A dilemma for central banks is that their key rates are already at, or still near, historical lows. Estimates by Bloomberg Economics show that benchmarks across major, advanced economies are already back below neutral, the rate that balances full employment and low inflation.

While that may leave them reluctant to cut in case they need ammunition to fight a future downturn, they may choose to do so in the hope of warding off a renewed economic downturn.

we think it’s way too early to dismiss this outbreak as just a brief interruption of constructive markets — as much as we wish it is
Erik Nielsen, group chief economist at UniCredit Bank

The severe acute respiratory syndrome (SARS) experience 17 years ago may offer reason not to panic. According to James McCormick, a strategist at NatWest Markets, the 2003 “impact on growth and markets was short-lived and once it had passed, the global economy resumed its solid uptrend into the end of year”.

Less confident is Erik Nielsen, group chief economist at UniCredit Bank, who had already been among the few economists to predict that the US Fed would cut rates this year before the virus hit the headlines.

“If the outbreak does not dissipate soon, the authorities in both China and elsewhere are likely to extend travel bans, people will stay at home, and the increase in uncertainty will cause consumers to delay consumption and firms to defer investment,” said Nielsen. “In other words, we think it’s way too early to dismiss this outbreak as just a brief interruption of constructive markets — as much as we wish it is.”

The US Fed’s Clarida stressed that it was too soon to take a firm view on the spillovers to the US, while making clear that the country could absorb a temporary stutter.

“If this were to result in, say, a one- or two-quarter slowdown in growth, that’s probably not something that changes the big picture,” he said on Friday in an interview on Bloomberg Television. “But I do agree it’s a challenging situation. We’re going to keep on top of it.”

The US Fed kept rates steady last week after cutting three times in 2019 and signalled it would probably keep policy on hold throughout this year. Investors have responded to the virus’s spread by increasing bets that officials would cut rates in 2020, according to federal funds futures contracts, though they still only fully price a one quarter-point cut.
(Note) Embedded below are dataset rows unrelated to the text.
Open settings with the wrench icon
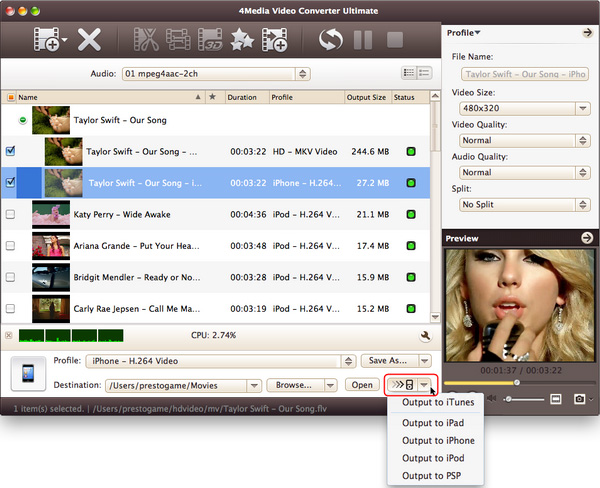 click(x=425, y=337)
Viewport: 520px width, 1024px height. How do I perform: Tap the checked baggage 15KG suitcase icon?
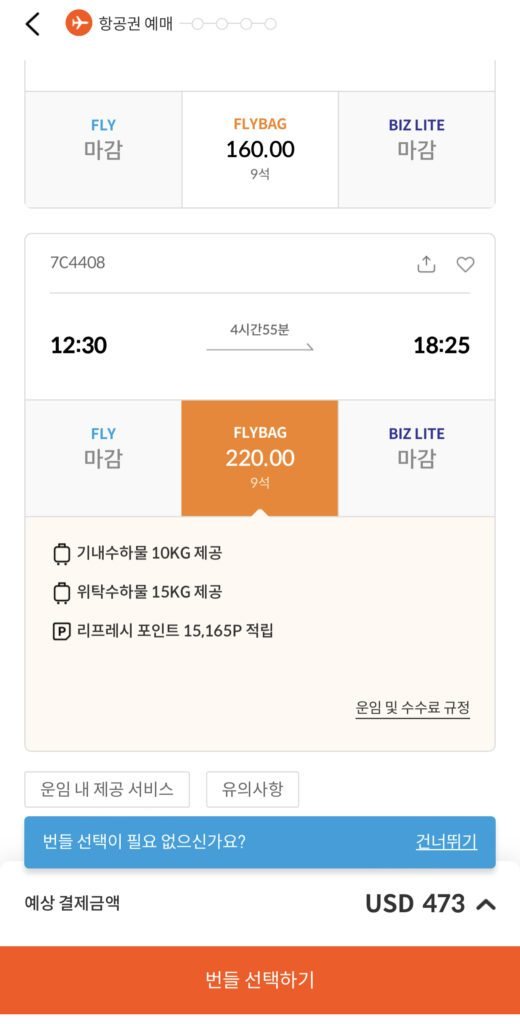pos(61,592)
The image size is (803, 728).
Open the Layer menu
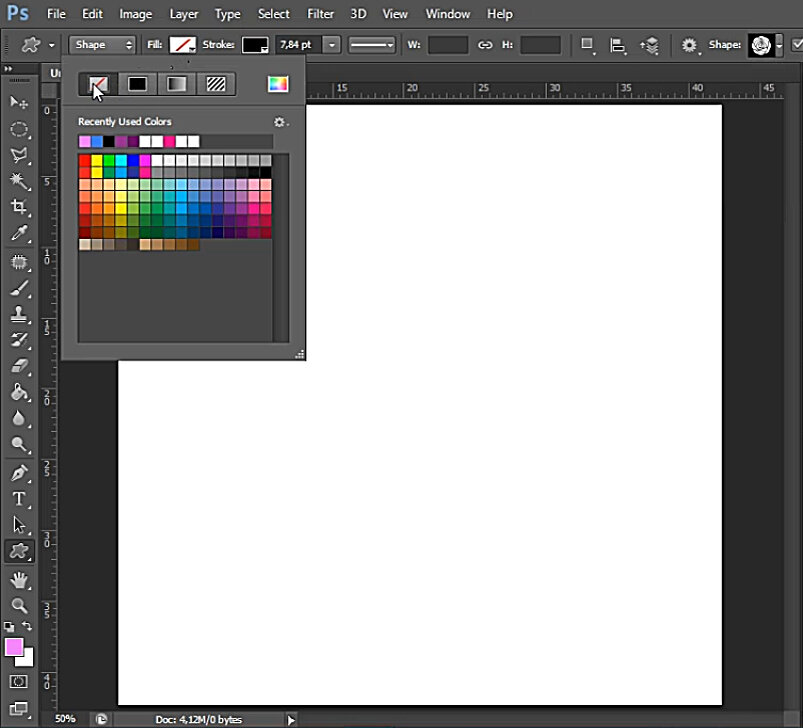click(x=184, y=14)

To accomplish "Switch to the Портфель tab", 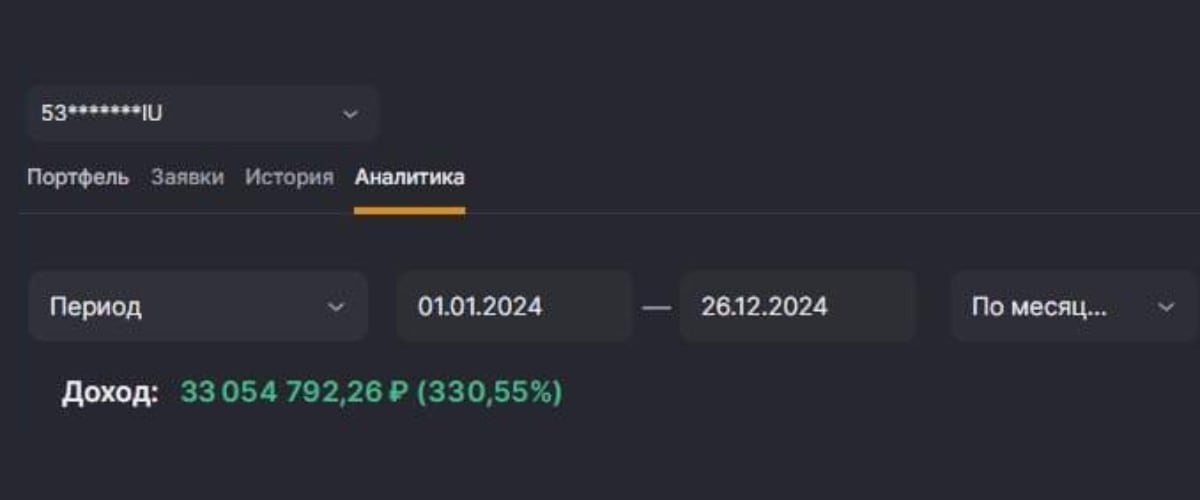I will (78, 177).
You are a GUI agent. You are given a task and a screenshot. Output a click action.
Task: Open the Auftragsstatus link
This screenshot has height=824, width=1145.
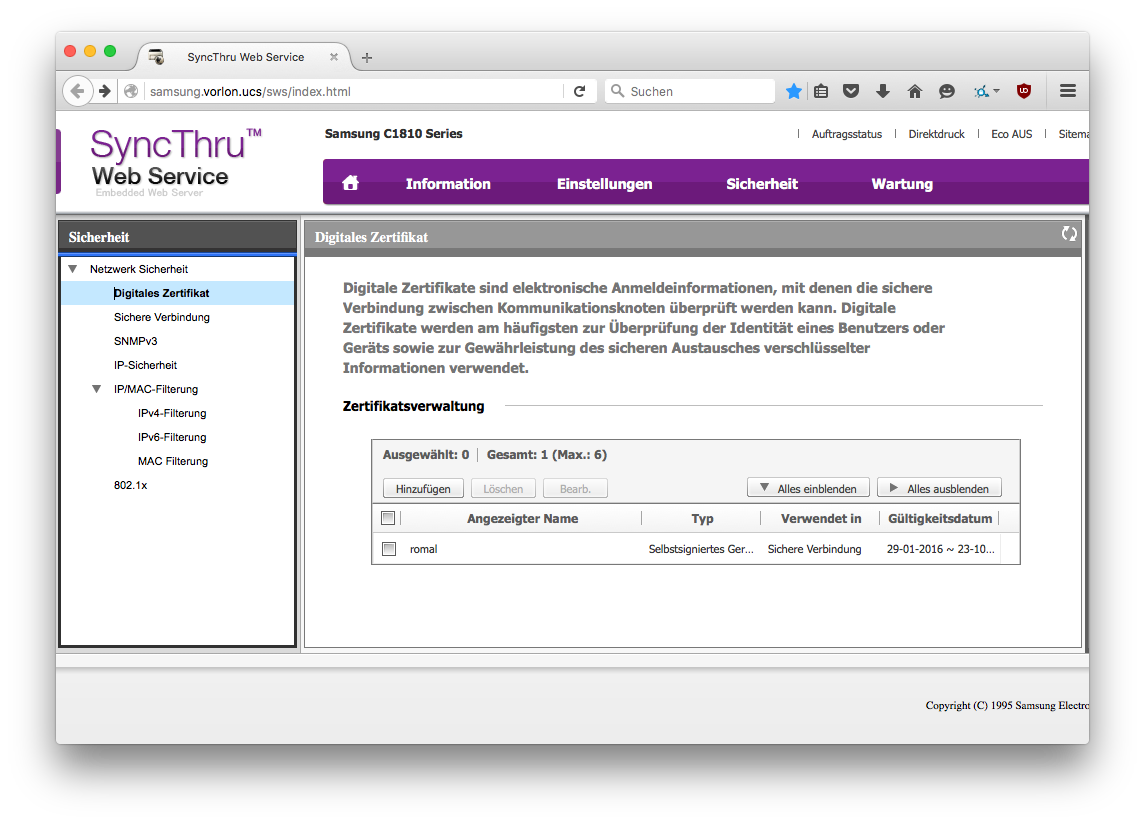[846, 134]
“The odds of US Fed cuts are surely going up, and cuts will happen if the consequences of the virus prove large enough,” said Roberto Perli, a partner at Cornerstone Macro and a former US Fed economist. His view is that if the US Fed does cut, it will do so by more than the traditional 25 basis points. “The idea of cuts is not far fetched at all — the bar for cutting rates was previously fairly high, but the coronavirus is bringing it down significantly,” he said.

European Central Bank (ECB) vice-president Luis de Guindos said this week that it’s too early to jump to conclusions. “We are in the first stage of this outbreak and know very little about the characteristics of the virus so far,” he told Greek television station ERT.

Bank of England (BOE) governor Mark Carney described it last week as a “fast-moving issue ... I don’t want to speculate in terms of orders of magnitude of impact on global activity, and blowback to the UK, but it’s something we will be looking at very closely”. 

China’s central bank took its first concrete steps to cushion the economy and plunging markets this week, providing short-term funding to banks and cutting the interest rate it charges for the money. More measures may come in the weeks ahead, with much hinging on how quickly authorities can contain the virus.

“This remains for now a tail risk and a wild card,” said Ben Emons, MD of macro-strategy at Medley Global Advisors. “But central banks will not lag in their response.”